Cytoplasmic extensions of the channelrhodopsins 1 and 2 interacts in Chlamydomonas reinhardtii

Abstract

Channelrhodopsin-1 (ChR1) and channelrhodopsin-2 (ChR2) are directly light-gated ion channels that are being extensively utilized in the field of optogenetics. These proteins are present in the eyespot of a phototactic alga called Chlamydomonas reinhardtii and mediate its motility behavior (phototaxis and photophobic responses). Both ChR1 and ChR2 are two seven transmembrane proteins with N-terminal rhodopsin domain and C-terminal cytoplasmic extensions of unidentified function.

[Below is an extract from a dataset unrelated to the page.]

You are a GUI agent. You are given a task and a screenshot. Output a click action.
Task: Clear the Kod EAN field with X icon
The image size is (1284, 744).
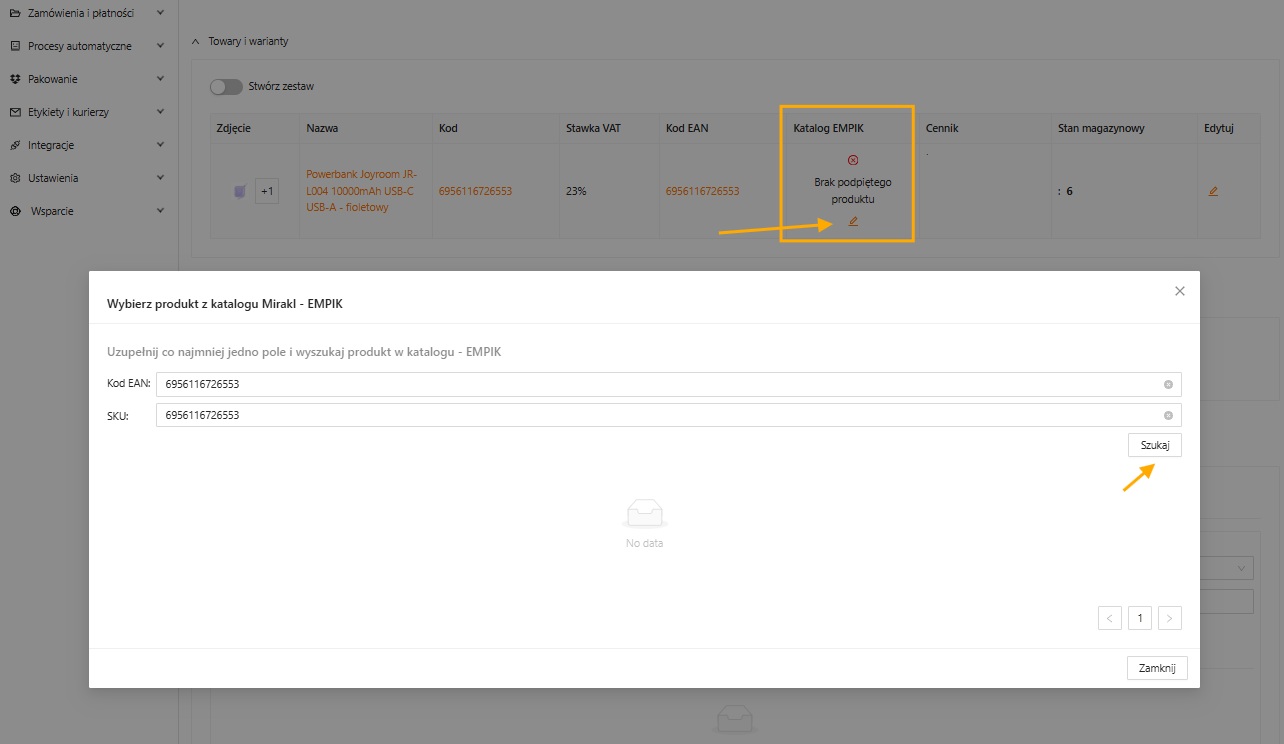pos(1168,385)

Earlier studies have suggested the interaction between ChR1 and ChR2. However, the evidences of physical interaction between ChRs are still lacking. Here, we have dissected the possibility of the direct interaction between the cytoplasmic C-terminus extensions of the ChR1 and ChR2. The immunoprecipitation, co-precipitation, colocalization and the proximity ligation assay showed the interaction between ChR1 and ChR2. In addition, the in vitro GST pull down assay showed that ChR1 and ChR2 interact directly with their C-terminal extensions. Our study leads to the model where C-terminal cytoplasmic extensions of ChR1 and ChR2 could directly interact with each other in Chlamydomonas. In vivo, this interaction could serve to directly regulate the activity or control binding to downstream effectors (Figure 1).